Ruggiero Lupo hatte seine Wohnung unzusammenhängend im Erdgeschoss und ersten Stock des Pfarrhauses. Sie bestand aus einem Wohnzimmer, einer Schlafkammer sowie einem schmalen Bad mit WC. Das Wohnzimmer und die Nasszelle lagen ebenerdig, das erstere mit einem großen und das zweite mit einem winzigen Fenster zur Gartenseite hin, ebenda, wo eine Wiese bis ans Haus heran gewachsen war. Zum Schlafgemach musste Ruggiero die gezimmerte Haustreppe hinauf steigen.

Wie von Signore Grana versprochen, war noch niemand am Ort des unvergleichlichen Schreckens eingetroffen, den ich nun, wie folgt, beschreiben möchte:

Obwohl der linke Fensterflügel des Wohnzimmers ein Spaltbreit geöffnet war, durch den frische Luft hereinwehte, empfand ich die Atmosphäre als dumpf, schwül und beklemmend, ganz so, als hätten wir einen nebelverhangenen Novembertag inmitten des Häusermeers von Bukarest vor uns, an dem Rauch und Ausdünstungen auf den feuchten Boden niedergedrückt werden.
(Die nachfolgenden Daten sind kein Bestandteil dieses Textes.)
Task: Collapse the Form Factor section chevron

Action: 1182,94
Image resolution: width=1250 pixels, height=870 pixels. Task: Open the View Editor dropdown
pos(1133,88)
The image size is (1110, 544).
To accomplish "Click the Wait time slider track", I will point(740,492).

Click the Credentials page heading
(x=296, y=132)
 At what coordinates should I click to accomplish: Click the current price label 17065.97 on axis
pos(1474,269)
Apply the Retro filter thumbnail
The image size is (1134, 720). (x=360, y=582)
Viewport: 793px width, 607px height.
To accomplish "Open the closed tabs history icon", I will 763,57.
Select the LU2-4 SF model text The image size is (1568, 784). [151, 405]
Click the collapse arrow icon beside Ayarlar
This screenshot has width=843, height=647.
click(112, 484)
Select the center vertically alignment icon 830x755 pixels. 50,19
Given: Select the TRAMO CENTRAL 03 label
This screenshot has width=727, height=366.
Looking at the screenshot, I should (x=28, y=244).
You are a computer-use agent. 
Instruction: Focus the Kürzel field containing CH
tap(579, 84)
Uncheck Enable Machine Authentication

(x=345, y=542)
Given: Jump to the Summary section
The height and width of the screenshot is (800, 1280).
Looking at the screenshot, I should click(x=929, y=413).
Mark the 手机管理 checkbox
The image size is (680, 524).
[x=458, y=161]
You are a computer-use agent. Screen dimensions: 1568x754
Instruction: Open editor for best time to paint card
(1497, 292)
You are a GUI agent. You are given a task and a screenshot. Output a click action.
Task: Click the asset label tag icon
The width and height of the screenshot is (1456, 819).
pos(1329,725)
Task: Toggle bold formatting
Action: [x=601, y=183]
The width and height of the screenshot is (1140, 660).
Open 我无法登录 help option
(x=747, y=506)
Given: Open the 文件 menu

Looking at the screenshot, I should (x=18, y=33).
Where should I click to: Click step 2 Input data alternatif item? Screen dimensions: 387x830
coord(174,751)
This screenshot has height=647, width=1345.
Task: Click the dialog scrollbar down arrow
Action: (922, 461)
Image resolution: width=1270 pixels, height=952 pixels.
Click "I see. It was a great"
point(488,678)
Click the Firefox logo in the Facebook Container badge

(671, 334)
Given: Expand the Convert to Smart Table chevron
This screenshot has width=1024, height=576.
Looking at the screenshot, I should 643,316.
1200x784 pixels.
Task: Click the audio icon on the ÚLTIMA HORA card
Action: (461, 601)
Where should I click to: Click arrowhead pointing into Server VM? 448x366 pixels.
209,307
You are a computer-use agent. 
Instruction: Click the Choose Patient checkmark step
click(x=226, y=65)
Auf einem kleinen Tisch mit drei ehernen Beinen stand eine erloschene Partyleuchte, dessen kleiner grüner Blecheimer, wie es mir vorkommen wollte, auch noch in kaltem Zustand einen abscheulichen Gestank absonderte. Überhaupt war das Ding ungepflegt und wies um die Innenwände herum und am Boden, wo der Docht inmitten eines schwärzlichen Klumpens erloschen war, hässlich verkohlte Verkrustungen auf.

Daneben hockte in einem Sessel mit rund gebogener Rücklehne der Verblichene. Sein Kopf war ihm dergestalt in den Nacken gesunken, dass mir das Kinn als der höchste Punkt der Gestalt vorkommen wollte, obwohl der Unterkiefer herunterhing und eine schwärzliche Zunge aus dem Maul hervor stach.

Der Tote blickte blicklos aus verdrehten Augen auf das Fenster seines Wohnzimmers, ganz so, als ob ihm ebenda das unbekannte Gespenst oder Satan persönlich erschienen wäre. Seine Züge spiegelten denselben Schrecken wider, den ich bei seinen Geschwistern hatte sehen müssen. Arme und Beine waren im Starrkrampf verdreht; die Finger gespreizt. Er war in sein Nachthemd gehüllt und hatte die Füße in karierte Hausschlappen gesteckt.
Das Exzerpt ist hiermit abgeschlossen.